*** Opening MATERIALS PROVIDED ***
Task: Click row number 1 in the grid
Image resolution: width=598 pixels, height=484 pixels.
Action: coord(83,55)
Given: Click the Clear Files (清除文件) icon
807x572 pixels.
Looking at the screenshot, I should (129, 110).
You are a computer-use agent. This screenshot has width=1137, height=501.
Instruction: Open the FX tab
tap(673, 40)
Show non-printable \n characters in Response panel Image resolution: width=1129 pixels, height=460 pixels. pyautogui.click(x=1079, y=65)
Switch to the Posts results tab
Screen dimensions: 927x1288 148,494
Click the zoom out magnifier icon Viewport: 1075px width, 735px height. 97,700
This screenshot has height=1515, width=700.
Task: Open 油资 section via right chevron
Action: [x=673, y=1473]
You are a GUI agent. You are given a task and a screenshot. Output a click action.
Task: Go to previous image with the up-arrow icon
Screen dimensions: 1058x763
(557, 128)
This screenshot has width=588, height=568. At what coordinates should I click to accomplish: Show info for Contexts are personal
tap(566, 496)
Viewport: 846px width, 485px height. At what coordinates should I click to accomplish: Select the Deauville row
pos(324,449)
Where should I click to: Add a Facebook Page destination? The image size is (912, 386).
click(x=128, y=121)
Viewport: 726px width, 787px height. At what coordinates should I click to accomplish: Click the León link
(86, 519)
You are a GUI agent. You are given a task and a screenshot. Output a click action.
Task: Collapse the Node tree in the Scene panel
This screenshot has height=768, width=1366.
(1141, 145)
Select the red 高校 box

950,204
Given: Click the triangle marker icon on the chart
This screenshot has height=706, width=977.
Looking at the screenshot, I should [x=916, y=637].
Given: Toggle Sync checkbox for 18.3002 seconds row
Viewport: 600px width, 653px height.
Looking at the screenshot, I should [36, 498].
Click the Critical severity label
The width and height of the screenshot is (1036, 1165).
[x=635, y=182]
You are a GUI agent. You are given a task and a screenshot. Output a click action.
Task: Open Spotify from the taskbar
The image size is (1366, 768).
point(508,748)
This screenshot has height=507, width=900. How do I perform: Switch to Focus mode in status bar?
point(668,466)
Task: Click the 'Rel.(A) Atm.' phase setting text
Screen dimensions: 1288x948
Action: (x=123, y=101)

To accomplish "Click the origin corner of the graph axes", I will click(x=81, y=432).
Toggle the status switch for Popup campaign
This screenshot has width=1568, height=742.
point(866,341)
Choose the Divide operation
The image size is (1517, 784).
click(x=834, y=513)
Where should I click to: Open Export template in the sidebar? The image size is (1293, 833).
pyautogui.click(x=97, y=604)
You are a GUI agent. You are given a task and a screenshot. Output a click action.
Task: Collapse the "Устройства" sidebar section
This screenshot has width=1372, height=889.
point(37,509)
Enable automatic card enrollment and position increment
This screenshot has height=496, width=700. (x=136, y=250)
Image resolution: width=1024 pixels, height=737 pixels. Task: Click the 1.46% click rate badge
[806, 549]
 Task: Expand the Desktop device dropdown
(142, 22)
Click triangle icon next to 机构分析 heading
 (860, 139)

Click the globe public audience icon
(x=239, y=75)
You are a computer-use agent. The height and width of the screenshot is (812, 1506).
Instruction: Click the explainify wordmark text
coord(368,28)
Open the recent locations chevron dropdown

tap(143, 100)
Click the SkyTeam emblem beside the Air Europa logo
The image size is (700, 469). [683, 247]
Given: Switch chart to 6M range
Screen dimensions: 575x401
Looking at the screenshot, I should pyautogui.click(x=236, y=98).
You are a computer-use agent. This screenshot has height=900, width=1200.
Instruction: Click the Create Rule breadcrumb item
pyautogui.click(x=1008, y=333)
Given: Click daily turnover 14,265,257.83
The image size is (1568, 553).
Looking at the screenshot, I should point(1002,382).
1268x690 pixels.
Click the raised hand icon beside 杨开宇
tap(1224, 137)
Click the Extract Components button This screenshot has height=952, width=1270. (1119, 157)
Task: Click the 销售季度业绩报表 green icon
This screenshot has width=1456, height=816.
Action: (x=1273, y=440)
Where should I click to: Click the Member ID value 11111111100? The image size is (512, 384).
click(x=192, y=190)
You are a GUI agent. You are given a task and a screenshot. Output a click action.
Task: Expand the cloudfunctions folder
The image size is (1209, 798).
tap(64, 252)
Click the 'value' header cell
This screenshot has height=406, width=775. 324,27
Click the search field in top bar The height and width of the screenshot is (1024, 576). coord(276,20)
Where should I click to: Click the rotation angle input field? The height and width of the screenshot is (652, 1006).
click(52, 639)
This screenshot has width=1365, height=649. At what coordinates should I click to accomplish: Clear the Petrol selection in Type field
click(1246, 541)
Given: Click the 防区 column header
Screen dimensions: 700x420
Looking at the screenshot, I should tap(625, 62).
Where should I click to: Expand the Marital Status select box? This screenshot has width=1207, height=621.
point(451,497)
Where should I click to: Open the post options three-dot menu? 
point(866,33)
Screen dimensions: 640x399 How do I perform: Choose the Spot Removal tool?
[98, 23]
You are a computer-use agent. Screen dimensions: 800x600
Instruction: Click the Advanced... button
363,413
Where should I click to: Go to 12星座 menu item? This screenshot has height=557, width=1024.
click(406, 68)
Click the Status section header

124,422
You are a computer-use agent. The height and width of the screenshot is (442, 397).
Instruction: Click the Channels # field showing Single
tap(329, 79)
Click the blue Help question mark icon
*** Closing MATERIALS PROVIDED ***
» PROBLEM REQUIREMENTS:
Where a line of the records includes "chart", copy it.

» REPLY:
Given: Click the triangle marker icon on the chart
Given: Switch chart to 6M range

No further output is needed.